(Dataset entries)
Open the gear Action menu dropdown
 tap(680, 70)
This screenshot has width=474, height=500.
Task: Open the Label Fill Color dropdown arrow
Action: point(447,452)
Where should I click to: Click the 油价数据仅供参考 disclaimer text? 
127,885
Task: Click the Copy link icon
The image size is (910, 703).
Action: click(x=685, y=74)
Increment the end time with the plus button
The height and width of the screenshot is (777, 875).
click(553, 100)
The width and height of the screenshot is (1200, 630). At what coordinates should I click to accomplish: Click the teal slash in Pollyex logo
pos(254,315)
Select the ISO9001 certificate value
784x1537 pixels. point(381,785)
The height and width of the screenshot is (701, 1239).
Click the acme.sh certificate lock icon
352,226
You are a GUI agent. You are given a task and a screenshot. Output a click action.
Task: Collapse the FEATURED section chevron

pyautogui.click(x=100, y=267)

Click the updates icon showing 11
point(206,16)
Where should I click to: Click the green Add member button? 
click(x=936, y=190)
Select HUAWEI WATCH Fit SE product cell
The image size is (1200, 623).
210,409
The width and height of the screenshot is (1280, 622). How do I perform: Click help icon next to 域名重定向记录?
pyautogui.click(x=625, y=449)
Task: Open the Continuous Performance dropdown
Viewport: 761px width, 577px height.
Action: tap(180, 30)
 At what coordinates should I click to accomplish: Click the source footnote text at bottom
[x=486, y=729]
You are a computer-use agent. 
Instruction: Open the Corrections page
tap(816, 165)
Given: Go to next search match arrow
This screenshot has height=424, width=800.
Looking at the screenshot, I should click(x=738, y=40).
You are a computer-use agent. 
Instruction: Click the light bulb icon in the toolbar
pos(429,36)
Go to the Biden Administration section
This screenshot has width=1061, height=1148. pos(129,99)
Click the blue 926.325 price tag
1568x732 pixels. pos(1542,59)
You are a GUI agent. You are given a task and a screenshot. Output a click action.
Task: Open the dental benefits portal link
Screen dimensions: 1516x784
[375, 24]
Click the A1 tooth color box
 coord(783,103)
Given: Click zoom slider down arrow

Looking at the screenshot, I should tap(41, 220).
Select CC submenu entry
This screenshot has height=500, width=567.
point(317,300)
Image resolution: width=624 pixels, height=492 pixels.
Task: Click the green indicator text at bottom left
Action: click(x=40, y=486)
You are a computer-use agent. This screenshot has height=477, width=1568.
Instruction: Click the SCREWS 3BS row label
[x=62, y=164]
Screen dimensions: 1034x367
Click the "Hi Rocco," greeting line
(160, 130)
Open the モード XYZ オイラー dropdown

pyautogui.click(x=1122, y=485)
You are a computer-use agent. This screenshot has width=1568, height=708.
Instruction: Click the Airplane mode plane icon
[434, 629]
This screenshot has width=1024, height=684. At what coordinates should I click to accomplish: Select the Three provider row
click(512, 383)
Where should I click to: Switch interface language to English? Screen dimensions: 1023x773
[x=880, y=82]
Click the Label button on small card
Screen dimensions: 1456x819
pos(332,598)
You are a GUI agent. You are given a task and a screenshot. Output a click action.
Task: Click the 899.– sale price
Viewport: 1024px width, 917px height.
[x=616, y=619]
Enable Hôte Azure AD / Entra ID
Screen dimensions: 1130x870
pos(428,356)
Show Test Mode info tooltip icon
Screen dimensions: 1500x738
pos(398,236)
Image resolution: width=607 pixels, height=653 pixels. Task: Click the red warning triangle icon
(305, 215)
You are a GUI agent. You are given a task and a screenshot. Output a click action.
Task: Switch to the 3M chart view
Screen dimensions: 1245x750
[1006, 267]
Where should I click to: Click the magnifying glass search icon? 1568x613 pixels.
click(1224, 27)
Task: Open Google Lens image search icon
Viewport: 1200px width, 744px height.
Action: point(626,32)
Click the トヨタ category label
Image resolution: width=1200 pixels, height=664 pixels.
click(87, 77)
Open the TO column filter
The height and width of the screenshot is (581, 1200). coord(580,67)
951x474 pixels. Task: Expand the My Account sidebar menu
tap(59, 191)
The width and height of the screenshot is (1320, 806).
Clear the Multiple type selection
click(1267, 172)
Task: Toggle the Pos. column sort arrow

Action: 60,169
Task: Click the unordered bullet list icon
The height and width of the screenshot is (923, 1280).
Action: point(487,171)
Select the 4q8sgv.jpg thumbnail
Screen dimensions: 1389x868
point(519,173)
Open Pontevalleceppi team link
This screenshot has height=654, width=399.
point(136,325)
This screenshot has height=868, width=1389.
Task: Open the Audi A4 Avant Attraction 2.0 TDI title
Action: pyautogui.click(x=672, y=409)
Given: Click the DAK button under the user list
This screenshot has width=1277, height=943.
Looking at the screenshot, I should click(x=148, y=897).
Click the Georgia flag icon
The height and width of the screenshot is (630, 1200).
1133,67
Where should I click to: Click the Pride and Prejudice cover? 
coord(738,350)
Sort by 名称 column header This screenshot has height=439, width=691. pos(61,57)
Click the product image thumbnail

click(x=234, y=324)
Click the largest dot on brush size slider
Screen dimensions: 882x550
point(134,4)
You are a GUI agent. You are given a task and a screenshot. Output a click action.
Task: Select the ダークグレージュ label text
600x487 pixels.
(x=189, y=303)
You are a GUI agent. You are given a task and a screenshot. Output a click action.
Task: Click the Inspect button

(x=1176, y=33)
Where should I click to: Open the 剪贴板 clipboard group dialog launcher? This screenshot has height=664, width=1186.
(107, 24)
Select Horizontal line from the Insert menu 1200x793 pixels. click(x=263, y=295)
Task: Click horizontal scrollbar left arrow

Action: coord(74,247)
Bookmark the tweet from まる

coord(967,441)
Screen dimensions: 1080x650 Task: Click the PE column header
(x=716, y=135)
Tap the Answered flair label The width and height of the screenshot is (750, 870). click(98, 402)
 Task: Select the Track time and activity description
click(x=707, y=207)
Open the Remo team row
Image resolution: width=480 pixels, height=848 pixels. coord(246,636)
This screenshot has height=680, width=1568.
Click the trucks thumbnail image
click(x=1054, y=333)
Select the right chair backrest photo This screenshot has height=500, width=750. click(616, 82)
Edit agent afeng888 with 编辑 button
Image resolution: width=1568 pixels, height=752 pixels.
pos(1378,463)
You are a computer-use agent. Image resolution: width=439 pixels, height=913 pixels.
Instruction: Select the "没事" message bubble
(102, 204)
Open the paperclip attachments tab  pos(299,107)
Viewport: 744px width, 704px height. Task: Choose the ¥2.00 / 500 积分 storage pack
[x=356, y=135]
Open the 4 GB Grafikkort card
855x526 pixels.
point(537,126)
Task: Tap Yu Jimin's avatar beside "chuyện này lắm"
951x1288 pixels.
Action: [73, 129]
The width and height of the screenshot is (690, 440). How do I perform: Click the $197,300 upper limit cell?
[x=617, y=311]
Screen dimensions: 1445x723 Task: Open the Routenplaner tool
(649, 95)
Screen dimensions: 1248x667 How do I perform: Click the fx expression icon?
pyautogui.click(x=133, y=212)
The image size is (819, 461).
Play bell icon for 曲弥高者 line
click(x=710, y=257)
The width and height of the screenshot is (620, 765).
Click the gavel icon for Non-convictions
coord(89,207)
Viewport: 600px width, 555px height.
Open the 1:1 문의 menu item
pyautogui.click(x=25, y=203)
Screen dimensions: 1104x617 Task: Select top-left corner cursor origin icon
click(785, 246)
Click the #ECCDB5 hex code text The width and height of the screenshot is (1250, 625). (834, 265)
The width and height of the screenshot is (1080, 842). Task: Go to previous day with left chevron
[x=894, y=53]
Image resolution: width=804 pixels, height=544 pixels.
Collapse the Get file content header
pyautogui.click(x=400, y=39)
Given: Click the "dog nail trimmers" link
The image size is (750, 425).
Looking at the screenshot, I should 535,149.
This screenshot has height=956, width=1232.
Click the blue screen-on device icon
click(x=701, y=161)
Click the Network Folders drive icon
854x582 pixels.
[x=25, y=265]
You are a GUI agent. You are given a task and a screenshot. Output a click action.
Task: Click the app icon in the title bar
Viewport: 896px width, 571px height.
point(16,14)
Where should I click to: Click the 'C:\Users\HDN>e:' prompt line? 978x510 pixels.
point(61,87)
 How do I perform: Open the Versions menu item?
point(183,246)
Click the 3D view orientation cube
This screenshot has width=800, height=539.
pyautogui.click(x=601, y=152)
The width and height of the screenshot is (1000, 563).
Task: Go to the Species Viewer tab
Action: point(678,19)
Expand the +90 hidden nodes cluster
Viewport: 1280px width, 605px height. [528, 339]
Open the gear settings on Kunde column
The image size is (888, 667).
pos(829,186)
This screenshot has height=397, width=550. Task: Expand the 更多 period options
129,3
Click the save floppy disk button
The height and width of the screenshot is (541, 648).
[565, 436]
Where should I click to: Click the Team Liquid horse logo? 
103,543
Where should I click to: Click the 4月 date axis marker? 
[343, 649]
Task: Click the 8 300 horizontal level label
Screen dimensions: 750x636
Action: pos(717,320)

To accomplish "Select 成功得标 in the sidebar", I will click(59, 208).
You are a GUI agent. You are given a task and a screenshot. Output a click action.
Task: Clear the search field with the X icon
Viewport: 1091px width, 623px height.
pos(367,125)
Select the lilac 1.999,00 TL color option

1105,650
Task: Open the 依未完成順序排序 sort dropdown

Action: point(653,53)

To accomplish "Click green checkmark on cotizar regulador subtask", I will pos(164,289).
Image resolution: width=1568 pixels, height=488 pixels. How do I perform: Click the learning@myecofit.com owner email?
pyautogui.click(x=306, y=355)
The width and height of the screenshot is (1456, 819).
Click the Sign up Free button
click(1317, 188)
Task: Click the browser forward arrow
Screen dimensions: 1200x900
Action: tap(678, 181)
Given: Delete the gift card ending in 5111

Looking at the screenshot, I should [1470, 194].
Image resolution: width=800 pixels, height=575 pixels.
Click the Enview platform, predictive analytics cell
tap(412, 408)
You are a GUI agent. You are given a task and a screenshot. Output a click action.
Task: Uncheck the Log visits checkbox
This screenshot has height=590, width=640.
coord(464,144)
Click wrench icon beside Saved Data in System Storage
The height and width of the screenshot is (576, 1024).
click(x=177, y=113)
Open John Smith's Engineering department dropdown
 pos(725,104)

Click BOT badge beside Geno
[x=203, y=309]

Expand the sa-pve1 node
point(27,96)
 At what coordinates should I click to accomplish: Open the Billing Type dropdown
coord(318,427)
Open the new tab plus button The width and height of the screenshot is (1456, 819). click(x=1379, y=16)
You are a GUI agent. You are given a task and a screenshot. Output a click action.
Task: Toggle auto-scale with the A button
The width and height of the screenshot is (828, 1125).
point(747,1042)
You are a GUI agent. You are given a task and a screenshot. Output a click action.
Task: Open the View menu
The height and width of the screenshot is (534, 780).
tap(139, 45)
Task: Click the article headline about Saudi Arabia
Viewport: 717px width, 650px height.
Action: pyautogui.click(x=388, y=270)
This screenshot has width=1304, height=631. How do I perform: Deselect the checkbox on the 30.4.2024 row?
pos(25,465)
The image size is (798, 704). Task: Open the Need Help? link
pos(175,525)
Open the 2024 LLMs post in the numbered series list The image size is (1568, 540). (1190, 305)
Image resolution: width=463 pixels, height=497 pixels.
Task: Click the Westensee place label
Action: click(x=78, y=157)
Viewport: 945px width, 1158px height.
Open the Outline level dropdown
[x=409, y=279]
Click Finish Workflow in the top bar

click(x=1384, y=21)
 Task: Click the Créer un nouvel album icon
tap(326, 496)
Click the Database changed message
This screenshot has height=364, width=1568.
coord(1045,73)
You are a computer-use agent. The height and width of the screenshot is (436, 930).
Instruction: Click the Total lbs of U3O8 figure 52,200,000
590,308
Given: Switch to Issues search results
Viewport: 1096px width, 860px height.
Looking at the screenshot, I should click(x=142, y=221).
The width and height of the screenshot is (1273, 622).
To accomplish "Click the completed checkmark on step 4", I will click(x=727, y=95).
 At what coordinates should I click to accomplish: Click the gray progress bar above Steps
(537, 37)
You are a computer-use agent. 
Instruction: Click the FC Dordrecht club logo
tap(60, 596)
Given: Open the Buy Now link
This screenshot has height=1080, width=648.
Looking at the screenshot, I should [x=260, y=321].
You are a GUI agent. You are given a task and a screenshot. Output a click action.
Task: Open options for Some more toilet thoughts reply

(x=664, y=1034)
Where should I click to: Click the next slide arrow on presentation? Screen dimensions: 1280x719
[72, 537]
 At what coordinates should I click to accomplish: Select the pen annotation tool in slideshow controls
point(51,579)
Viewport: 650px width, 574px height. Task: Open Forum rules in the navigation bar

◆ Work task
Print every line from the one that contains "This screenshot has width=1304, height=631." to the end of the records, exactly as written, and nothing more.

◆ Reply
This screenshot has width=1304, height=631. How do I perform: Deselect the checkbox on the 30.4.2024 row?
pos(25,465)
The image size is (798, 704). Task: Open the Need Help? link
pos(175,525)
Open the 2024 LLMs post in the numbered series list The image size is (1568, 540). (1190, 305)
Image resolution: width=463 pixels, height=497 pixels.
Task: Click the Westensee place label
Action: click(x=78, y=157)
Viewport: 945px width, 1158px height.
Open the Outline level dropdown
[x=409, y=279]
Click Finish Workflow in the top bar

click(x=1384, y=21)
 Task: Click the Créer un nouvel album icon
tap(326, 496)
Click the Database changed message
This screenshot has height=364, width=1568.
coord(1045,73)
You are a computer-use agent. The height and width of the screenshot is (436, 930).
Instruction: Click the Total lbs of U3O8 figure 52,200,000
590,308
Given: Switch to Issues search results
Viewport: 1096px width, 860px height.
Looking at the screenshot, I should click(x=142, y=221).
The width and height of the screenshot is (1273, 622).
To accomplish "Click the completed checkmark on step 4", I will click(x=727, y=95).
 At what coordinates should I click to accomplish: Click the gray progress bar above Steps
(537, 37)
You are a computer-use agent. 
Instruction: Click the FC Dordrecht club logo
tap(60, 596)
Given: Open the Buy Now link
This screenshot has height=1080, width=648.
Looking at the screenshot, I should [x=260, y=321].
You are a GUI agent. You are given a task and a screenshot. Output a click action.
Task: Open options for Some more toilet thoughts reply

(x=664, y=1034)
Where should I click to: Click the next slide arrow on presentation? Screen dimensions: 1280x719
[72, 537]
 At what coordinates should I click to accomplish: Select the pen annotation tool in slideshow controls
point(51,579)
Viewport: 650px width, 574px height. Task: Open Forum rules in the navigation bar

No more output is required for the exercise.